[Collected data entries]
--

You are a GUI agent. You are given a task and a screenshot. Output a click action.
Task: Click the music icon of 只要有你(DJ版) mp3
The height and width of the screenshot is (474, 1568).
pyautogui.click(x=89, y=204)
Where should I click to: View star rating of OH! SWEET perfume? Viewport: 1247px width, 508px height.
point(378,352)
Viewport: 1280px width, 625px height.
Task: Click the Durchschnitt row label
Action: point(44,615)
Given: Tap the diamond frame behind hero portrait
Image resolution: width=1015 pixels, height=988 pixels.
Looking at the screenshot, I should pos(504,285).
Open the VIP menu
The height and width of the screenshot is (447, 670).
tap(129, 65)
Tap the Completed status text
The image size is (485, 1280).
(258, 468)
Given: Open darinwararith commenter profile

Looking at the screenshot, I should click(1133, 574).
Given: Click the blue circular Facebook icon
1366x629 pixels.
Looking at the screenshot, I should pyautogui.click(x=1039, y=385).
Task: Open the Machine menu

--

Exercise details:
Please output every line shown above exactly.

Your solution:
You are a GUI agent. You are given a task and a screenshot. Output a click action.
Task: Click the music icon of 只要有你(DJ版) mp3
The height and width of the screenshot is (474, 1568).
pyautogui.click(x=89, y=204)
Where should I click to: View star rating of OH! SWEET perfume? Viewport: 1247px width, 508px height.
point(378,352)
Viewport: 1280px width, 625px height.
Task: Click the Durchschnitt row label
Action: point(44,615)
Given: Tap the diamond frame behind hero portrait
Image resolution: width=1015 pixels, height=988 pixels.
Looking at the screenshot, I should pos(504,285).
Open the VIP menu
The height and width of the screenshot is (447, 670).
tap(129, 65)
Tap the Completed status text
The image size is (485, 1280).
(258, 468)
Given: Open darinwararith commenter profile

Looking at the screenshot, I should click(1133, 574).
Given: Click the blue circular Facebook icon
1366x629 pixels.
Looking at the screenshot, I should pyautogui.click(x=1039, y=385).
Task: Open the Machine menu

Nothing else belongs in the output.